It’s all about the troll who lives under the bridge; the girl without a father; the boy with a third eye hidden in his forehead, a radiant liquid gem, the color of rubies.
It’s about the black bear by the bloodroot on Sunday: the moment of revelation in the rainy garden, right next to the sagging tomato cage and just behind the single aisle of shaggy sunflowers.
It’s about wanting something you can’t have, and about wanting nothing much at all.
It’s about the secret recipe for catfish chowder that came out of that August day on the hidden lake, two generations ago, when the big whiskered fish gave himself up and throngs of hungry people ate for days.
It is, in fact, about being fed, and about feeding the hungry.
It’s about the dispensation of clues without coercion, the unspoken urgency in how things might have been but never were.
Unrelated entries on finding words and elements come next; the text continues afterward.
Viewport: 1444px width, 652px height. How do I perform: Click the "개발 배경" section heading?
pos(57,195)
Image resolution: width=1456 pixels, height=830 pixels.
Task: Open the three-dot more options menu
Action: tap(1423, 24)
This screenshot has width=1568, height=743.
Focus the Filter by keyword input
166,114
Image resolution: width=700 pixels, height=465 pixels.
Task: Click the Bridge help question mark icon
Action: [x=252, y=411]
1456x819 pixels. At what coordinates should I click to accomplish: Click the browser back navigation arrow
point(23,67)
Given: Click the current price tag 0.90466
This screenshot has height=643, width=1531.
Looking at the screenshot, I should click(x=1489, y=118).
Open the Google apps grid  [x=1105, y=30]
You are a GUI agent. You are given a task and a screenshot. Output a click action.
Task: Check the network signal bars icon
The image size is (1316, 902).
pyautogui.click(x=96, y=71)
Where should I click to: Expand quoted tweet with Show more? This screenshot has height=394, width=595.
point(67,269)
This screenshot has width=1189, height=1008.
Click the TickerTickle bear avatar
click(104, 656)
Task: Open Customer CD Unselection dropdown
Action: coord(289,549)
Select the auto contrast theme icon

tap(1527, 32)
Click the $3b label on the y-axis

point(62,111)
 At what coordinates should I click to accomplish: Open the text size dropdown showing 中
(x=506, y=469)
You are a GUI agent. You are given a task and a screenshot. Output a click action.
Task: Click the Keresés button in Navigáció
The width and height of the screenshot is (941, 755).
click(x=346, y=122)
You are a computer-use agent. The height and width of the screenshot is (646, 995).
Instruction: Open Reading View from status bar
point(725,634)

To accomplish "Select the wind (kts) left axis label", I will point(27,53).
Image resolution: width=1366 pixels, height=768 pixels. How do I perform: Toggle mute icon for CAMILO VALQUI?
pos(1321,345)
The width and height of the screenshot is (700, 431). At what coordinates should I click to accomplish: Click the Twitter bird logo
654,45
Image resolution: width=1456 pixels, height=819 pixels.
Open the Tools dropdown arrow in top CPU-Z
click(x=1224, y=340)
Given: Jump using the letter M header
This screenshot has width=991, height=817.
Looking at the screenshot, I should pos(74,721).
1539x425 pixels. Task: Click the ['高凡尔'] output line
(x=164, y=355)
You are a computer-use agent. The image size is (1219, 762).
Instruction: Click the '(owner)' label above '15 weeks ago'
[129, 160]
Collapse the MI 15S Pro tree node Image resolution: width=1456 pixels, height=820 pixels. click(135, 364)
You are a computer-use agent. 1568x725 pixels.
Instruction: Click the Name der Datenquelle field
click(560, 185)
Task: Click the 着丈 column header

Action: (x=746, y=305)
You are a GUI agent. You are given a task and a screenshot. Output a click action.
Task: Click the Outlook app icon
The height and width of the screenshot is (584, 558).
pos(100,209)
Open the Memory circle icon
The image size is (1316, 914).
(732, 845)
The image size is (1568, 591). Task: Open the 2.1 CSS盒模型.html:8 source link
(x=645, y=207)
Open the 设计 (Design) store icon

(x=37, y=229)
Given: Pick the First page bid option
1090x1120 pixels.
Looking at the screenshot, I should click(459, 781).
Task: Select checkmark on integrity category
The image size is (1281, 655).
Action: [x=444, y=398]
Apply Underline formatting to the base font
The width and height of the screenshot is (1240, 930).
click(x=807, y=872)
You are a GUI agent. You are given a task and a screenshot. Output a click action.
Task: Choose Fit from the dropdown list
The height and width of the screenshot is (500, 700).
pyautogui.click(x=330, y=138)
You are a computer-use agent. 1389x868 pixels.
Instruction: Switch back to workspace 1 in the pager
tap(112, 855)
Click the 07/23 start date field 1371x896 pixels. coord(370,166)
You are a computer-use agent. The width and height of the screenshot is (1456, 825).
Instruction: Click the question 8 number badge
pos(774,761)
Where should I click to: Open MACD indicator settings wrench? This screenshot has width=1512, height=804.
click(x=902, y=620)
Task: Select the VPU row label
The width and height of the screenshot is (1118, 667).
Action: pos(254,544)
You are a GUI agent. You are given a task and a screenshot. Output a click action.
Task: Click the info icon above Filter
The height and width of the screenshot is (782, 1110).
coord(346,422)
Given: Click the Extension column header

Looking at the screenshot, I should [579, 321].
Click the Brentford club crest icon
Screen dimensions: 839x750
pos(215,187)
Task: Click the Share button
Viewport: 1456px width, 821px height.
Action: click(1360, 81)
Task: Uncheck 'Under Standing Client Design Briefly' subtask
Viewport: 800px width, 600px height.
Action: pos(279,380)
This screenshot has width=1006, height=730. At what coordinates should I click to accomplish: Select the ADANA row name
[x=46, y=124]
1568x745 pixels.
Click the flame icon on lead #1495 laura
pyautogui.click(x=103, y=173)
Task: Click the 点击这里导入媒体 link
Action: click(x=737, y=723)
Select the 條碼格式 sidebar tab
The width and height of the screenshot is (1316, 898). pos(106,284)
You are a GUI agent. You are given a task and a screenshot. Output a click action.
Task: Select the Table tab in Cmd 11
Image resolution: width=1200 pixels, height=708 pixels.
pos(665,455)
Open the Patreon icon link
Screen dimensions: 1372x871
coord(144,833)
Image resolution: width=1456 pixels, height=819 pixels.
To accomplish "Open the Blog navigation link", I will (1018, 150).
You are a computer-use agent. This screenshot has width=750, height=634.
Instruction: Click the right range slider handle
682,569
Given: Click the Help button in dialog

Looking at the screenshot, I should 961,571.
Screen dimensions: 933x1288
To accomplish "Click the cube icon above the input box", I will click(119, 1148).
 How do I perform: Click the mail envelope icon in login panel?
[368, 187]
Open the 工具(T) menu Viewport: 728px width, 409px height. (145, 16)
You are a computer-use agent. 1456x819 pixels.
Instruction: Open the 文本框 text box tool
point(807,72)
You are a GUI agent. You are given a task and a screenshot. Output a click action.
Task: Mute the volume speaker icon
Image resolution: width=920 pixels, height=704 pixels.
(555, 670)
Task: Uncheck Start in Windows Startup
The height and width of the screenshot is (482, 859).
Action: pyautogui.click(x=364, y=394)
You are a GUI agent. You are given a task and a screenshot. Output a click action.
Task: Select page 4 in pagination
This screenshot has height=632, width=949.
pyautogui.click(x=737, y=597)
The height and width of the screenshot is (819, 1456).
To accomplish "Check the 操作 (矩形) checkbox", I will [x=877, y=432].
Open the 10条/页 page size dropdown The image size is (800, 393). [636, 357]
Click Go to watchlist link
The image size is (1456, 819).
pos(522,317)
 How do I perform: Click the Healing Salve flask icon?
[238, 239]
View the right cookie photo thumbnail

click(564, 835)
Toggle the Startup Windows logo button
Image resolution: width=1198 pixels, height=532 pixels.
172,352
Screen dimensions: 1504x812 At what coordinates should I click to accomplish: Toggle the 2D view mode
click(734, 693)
It’s about getting off the country road and pulling in behind that old sedan with blue steam rising from its continent of hood, and then about what happens next: kindness, conversation, redemption, a shift : a chance to tell a different story, later, this time.
--©Laura Sorrells 2012
all rights reserved
This is a version of something I wrote in 2007 when I was in graduate school and planning a research project on the importance of narrative writing in the middle school curriculum. I am far from satisfied with it, but I think it contains a seed or two I may be able to use.